Welcome to my preferred iteration of reasons for going feral – roles you’re tacitly expected to fill!!! Fun??? NO!!! Sometimes, maybe. But mostly irritating and very confusing! To demonstrate on everyone’s favourite and run into the ground example – motherhood – let me get specific and even more self-centred. I think I’m quite a caring person, having often been considered the mom of the group type, and it makes me feel good to make other people feel good (no shit). But having other people comment on it since you were barely a teenager kind of does things to you. A group of friends in grade 7 would actually, unironically call me mom. Later, I would have people randomly come up just to tell me their opinions on what kind of mother I would make (this happened multiple times – mostly it was well-meaning guy friends but I still don’t know what makes them compelled to speak out on this). One time someone expressed their discontent with my apparent “refraining” from mothering them. Now, I don’t know if I ever want kids and luckily it’s not something I need to know at this moment. However, it has left me feeling the following: 1. The expectation for me to be a good mom has risen so high to the point I’m convinced I’ll never fill those shoes and inevitably ruin a life after I crumble under its weight. 2. I no longer know what it is I want on my own because all I know is what others want for/of me, and finally 3. Now, regardless of my wants, I will do nothing to conform to this just to spite you, I’ll become selfish and careless and most certainly will never offer you hand cream in the wintertime ever again.
I don’t wonder at my madness […]. I know very well it’s that which makes me write, the lack of fulfilment […], a bottomless pit.
See, this is a bit dramatic. But maybe it is exactly the drama of it that pushes us to create things? And not just artful things, but also practical things. I would not be surprised if it turned out that most technological advancements came to be because of some form of passion verging on frenzy. Or even minor ones! For example, I think of the lady so frustrated with coffee grounds she took a page out of her son’s notebook somewhere in Germany and gave us the paper coffee filter brewing system (her name was Melitta Bentz).
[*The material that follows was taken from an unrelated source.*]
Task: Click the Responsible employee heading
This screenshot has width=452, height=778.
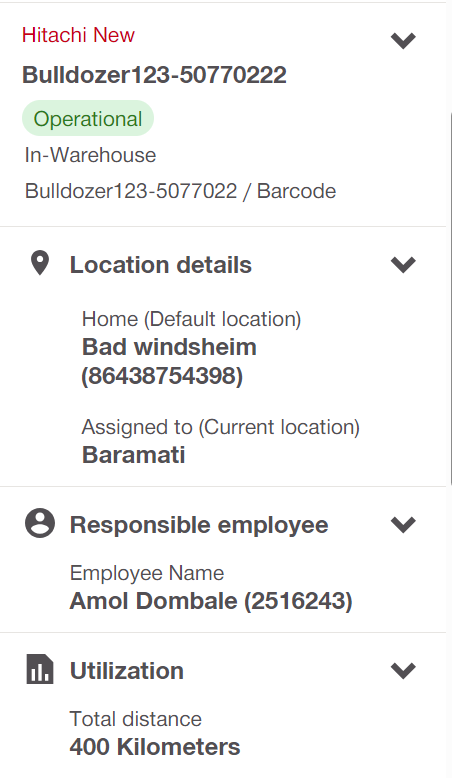Action: [199, 525]
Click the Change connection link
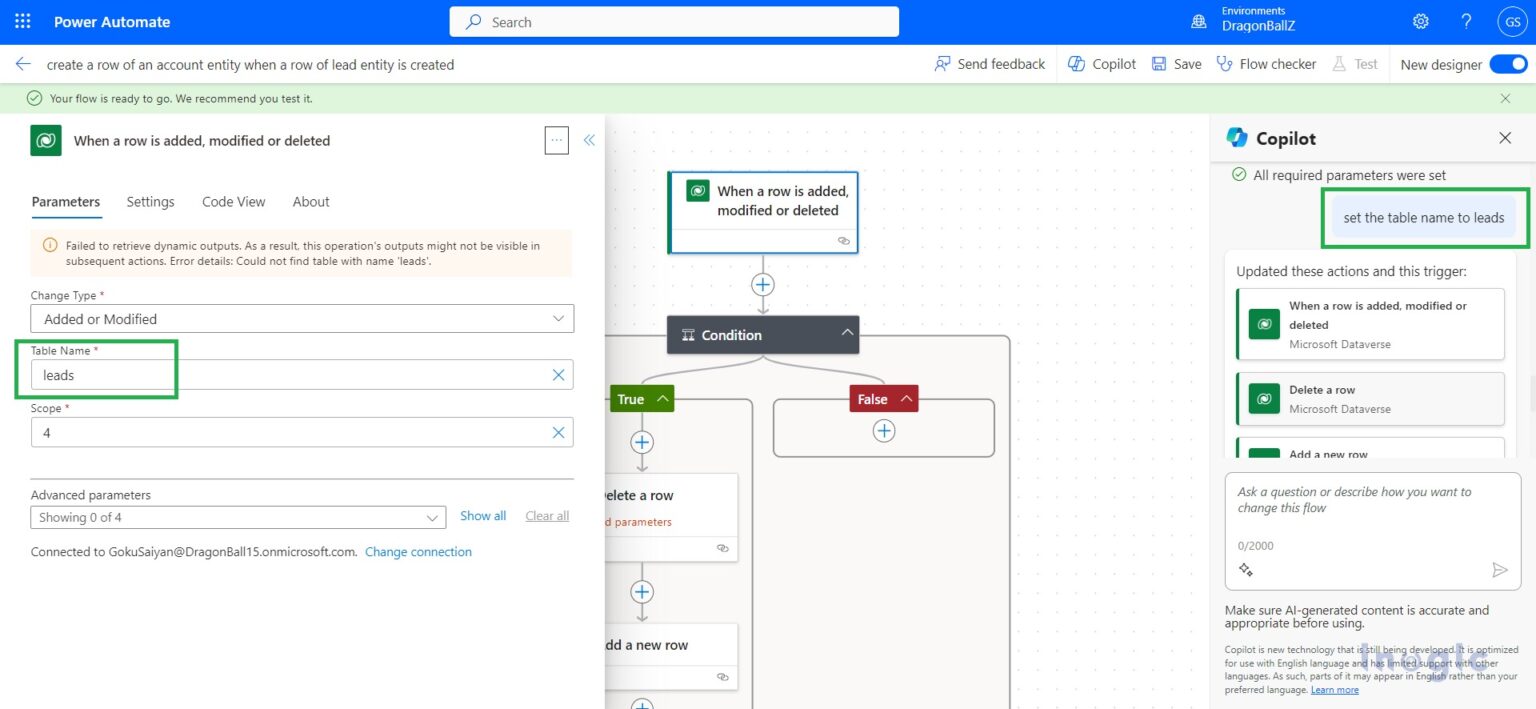Image resolution: width=1536 pixels, height=709 pixels. 418,552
Lesson is simple – you care, it irks you, it possibly leads to innovation. If it weren’t for the feeling, it wouldn’t come to be. Hence, I say making a fuss can be productive, and important, and meaningful, no matter how small the object of our fussing about.
So there. These are some of my insanities, small and big. Truth is, sometimes I care about things so deeply I can physically feel my chest collapse and then get very angry about it. Next minute I will scold myself for being stone-cold and disturbingly detached, and get angry still. And I shall love every second of it. Girlies, go be girlying. Read some Ernaux. And go feral, it’s good for you.
I leave you with the following:
I live for the sake of living right now. So I won’t lose anything of pure life, of this passion that will disappear this summer. How will I get through it? In about the same way as I did at twenty, twenty-two. […] Immersed in heat and chocolate […]. I know at once that this sensation was the very essence of my ennui, the disgust I felt toward life then, unaware that thirty years later, the same sensation would, on the contrary, be the very essence of my pleasure in living (or in having lived, or to still be living).
*All quotes come from Annie Ernaux’s published diary Se perdre, translated by Alison L. Strayer and published by Seven Stories Press under the title Getting Lost.